State of the Slop

Every once in a while I pick a model and vibe up a slop to assess my need to resort to . I then put it here.

Note: I may update these projects after their initial published date using the same or similar models, and the complexity of these projects do not reflect the full capabilities of each model. Coding LLMs currently tend to excel at impressive demos, but fall short in quality, structure, details, consistency, and simple things over maintained projects.

  • Courses
    GPT-5.4, MiMo-V2-Pro, Qwen3.5-397B-A17B-FP8 (prompter)

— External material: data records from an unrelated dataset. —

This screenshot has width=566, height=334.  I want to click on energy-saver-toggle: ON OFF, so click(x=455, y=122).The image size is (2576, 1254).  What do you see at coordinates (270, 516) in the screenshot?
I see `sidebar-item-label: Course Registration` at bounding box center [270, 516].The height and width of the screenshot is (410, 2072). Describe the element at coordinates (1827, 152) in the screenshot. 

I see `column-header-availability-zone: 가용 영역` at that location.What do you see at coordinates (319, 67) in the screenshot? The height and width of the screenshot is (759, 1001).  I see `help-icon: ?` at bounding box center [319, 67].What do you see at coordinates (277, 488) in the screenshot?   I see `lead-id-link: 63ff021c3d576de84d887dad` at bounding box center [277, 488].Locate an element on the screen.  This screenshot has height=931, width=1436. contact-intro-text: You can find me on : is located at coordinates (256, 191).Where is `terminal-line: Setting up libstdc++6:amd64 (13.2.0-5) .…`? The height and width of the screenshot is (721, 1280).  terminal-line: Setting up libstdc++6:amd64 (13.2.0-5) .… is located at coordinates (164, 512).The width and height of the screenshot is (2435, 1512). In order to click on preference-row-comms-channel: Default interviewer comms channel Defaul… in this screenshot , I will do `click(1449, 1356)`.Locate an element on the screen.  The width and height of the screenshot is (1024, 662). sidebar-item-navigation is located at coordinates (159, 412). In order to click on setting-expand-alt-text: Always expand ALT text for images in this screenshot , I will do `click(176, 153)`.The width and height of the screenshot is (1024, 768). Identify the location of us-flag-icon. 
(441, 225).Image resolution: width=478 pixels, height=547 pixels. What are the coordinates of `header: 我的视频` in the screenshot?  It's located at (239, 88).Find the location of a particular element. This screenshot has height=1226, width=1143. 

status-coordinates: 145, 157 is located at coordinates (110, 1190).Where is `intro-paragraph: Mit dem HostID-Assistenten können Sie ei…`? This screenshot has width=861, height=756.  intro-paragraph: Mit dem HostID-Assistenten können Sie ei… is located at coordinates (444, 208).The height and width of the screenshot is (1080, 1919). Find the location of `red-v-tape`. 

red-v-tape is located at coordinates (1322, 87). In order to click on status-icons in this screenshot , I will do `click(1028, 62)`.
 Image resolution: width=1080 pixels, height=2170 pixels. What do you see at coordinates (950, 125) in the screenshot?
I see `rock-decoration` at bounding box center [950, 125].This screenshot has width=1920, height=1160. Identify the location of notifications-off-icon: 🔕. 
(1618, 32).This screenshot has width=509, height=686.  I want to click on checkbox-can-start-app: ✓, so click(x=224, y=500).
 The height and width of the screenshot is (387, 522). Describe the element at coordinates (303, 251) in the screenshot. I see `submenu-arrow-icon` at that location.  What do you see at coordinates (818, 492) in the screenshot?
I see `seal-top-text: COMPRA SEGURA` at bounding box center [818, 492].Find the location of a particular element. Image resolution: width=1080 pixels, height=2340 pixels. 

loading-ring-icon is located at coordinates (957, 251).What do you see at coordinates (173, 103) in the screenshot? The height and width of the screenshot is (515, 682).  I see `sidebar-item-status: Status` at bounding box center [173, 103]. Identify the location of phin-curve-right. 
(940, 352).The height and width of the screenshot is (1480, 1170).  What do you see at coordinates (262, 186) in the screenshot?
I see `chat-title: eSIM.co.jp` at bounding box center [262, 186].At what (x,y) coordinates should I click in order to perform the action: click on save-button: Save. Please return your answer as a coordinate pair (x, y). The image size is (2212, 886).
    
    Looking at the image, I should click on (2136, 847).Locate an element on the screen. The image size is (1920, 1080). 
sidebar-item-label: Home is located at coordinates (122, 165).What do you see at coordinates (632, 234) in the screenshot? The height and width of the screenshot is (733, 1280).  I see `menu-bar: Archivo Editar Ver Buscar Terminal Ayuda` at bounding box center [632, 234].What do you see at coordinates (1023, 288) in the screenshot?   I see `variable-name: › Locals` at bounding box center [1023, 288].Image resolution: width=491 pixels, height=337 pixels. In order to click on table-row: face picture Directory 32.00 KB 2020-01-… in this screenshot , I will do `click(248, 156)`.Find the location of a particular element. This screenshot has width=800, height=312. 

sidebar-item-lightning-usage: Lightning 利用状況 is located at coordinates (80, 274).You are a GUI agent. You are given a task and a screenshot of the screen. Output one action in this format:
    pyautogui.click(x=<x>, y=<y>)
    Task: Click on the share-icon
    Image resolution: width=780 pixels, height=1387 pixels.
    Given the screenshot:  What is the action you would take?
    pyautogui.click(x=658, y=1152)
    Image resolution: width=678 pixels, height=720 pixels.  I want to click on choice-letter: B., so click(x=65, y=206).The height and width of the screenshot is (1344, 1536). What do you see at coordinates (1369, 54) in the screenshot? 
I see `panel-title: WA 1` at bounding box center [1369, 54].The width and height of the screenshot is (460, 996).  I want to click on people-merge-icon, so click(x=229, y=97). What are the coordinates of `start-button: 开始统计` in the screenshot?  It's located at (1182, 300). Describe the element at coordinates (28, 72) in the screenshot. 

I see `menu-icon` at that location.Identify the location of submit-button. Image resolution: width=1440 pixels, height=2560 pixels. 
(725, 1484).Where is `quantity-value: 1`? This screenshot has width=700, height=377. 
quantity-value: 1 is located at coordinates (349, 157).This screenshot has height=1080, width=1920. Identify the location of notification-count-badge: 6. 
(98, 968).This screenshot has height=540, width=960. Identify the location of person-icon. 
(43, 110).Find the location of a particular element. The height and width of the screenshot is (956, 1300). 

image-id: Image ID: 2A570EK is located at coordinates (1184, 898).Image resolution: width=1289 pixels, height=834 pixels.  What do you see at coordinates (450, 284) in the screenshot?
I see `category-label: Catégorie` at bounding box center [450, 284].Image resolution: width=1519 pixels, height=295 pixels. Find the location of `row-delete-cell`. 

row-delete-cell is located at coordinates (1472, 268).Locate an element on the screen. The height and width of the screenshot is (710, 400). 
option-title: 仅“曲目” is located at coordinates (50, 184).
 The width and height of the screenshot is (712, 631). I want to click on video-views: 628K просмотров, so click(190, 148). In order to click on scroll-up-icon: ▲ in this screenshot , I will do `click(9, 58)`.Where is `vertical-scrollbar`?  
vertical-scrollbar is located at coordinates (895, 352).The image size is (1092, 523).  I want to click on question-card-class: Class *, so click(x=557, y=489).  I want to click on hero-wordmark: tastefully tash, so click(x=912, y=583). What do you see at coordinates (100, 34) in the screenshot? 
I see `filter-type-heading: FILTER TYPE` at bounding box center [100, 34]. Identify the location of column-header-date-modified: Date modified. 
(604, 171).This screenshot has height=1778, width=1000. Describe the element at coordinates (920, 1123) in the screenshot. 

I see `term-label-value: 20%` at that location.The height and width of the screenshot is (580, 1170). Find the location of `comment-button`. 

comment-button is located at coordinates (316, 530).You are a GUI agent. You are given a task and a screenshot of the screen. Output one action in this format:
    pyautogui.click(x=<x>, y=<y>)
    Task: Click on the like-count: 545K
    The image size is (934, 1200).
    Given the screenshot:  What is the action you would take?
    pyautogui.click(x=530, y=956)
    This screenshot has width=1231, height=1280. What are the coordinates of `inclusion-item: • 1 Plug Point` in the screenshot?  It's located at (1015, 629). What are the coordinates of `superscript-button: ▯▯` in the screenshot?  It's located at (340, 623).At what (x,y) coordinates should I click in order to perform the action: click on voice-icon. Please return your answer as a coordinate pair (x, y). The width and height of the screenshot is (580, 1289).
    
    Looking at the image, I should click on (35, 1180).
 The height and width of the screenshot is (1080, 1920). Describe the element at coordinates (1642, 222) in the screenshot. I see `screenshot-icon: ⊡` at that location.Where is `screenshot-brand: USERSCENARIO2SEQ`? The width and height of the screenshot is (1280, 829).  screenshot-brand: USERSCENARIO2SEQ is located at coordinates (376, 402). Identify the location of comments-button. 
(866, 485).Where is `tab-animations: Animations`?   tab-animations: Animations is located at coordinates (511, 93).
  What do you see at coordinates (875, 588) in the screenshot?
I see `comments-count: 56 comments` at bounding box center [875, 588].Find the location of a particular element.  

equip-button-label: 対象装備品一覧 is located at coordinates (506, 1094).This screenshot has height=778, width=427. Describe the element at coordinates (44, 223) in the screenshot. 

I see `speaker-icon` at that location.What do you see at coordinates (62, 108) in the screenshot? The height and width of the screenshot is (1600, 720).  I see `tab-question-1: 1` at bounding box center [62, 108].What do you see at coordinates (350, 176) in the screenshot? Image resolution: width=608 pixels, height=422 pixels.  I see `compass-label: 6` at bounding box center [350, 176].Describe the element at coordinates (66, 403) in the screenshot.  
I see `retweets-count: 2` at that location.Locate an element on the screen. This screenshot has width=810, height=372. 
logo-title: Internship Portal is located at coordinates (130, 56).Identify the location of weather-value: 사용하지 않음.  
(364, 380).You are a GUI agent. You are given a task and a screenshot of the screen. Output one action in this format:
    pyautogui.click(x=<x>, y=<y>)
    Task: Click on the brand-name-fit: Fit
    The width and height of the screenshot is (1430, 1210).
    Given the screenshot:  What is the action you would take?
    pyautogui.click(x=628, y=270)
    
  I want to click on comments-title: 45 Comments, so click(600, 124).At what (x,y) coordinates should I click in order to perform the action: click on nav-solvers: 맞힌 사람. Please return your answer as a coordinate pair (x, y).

    A placeholder showing how multiple projects share the same quarter section.

    "This is a weird one. With this I went more hands-off by prompting my OpenClaw (which itself is a vibe-coded slop) running Qwen3.5 to call Codex with GPT-5.4 medium, and then switched to OpenCode with MiMo-V2-Pro when that ran out of quota.

    When the switch happened, what the frontier GPT model left us was an absolute slop shit overengineered monorepo with a backend for account log-ins and "social features" and the worst stereotype-gradient-bluish-round-hover-border-slow-animations generated retard webapp feel you can think of with broken layouts and weird useless not-even-working pages and an inaccessible course itself (some fault in my initial prompting to make it a "platform"). Then MiMo turned it into the near-current minimalistic design with no extra features and a working course in... 1 turn.

    I mostly just focused on higher-level prompts to the claw and it then prompts the coding CLIs with more specific actionable feature requests in the AI-fasioned markdown format. I didn't really expect it to work this well... the taped-together double prompting. I later checked on the instructions it gave to the CLIs and they were very accurate, detailed, and high-effort from an AI whom I thought would have little understanding with the codebase itself.

    After some of the rounds, everything would seem to have turned into an unfixable mess with different truly unrelated things (for example broken dark mode, badly styled buttons, and exercise questions containing no stem) just broken or made no sense, where I thought would need intense hand-holding and explicit fixing rounds on all the broken parts I found. No, explicit prompting to fix one of those issues did nothing to fix that issue, and an unrelated iteration turn would somehow fix ALL of them and then everything is so back again. We truly don't understand modern technology.

    Still some level of manual checking of the codebase going on, but less."

    This site (styling only)

    Gemini 3.1 Pro

    State of the Slop index site

    "Still a bit infuriating to use. If not anything else, 3.1 Pro is pretty good at web dev aesthetics. A fair amount of hand-holding was involved in the design."

  • Gallery
    GPT-5 and possibly others

    Display many images/videos and fit them on one screen

    "A bit surprisingly, GPT-5 turned out to be much more pleasant to use than Opus 4.1 in practice (if I remembered the claude model I used correctly). The amount of pain is still at incomprehensible levels."